* How to complete this task: Your reply should consist solely of the lines from the one containing "[Follow on Youtube] (97, 2335)" through the end of the data, restated word for word.

##### Available data

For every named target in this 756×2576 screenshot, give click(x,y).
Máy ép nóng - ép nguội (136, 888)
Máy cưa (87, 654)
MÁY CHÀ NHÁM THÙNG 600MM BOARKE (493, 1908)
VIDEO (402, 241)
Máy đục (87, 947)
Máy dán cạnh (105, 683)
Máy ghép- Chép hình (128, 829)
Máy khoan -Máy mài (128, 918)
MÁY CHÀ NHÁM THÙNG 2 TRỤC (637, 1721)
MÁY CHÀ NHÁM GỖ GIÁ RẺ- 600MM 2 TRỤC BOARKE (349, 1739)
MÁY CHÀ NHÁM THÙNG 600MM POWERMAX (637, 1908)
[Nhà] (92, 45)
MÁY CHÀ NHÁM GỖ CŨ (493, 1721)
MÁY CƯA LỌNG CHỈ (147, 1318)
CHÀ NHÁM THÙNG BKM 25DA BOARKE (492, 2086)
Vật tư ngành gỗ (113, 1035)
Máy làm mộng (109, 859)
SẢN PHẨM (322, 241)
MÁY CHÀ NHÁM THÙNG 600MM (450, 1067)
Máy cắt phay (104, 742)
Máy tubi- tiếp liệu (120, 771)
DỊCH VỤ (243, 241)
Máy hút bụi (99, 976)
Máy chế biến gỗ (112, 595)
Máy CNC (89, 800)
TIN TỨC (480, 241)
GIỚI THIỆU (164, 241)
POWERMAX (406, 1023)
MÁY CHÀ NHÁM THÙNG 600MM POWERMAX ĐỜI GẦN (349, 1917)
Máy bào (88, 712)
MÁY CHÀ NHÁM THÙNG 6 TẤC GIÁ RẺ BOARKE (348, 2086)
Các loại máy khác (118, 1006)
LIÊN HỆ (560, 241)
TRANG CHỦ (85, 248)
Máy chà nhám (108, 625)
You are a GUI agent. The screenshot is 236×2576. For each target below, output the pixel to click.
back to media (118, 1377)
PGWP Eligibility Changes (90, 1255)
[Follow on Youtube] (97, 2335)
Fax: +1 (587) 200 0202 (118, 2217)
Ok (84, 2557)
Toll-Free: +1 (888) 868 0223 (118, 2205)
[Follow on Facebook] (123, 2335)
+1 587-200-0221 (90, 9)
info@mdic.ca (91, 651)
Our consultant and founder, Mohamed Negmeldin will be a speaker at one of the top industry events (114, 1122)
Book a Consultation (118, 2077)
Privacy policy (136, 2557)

##########

* Reply:
[Follow on Youtube] (97, 2335)
Fax: +1 (587) 200 0202 (118, 2217)
Ok (84, 2557)
Toll-Free: +1 (888) 868 0223 (118, 2205)
[Follow on Facebook] (123, 2335)
+1 587-200-0221 (90, 9)
info@mdic.ca (91, 651)
Our consultant and founder, Mohamed Negmeldin will be a speaker at one of the top industry events (114, 1122)
Book a Consultation (118, 2077)
Privacy policy (136, 2557)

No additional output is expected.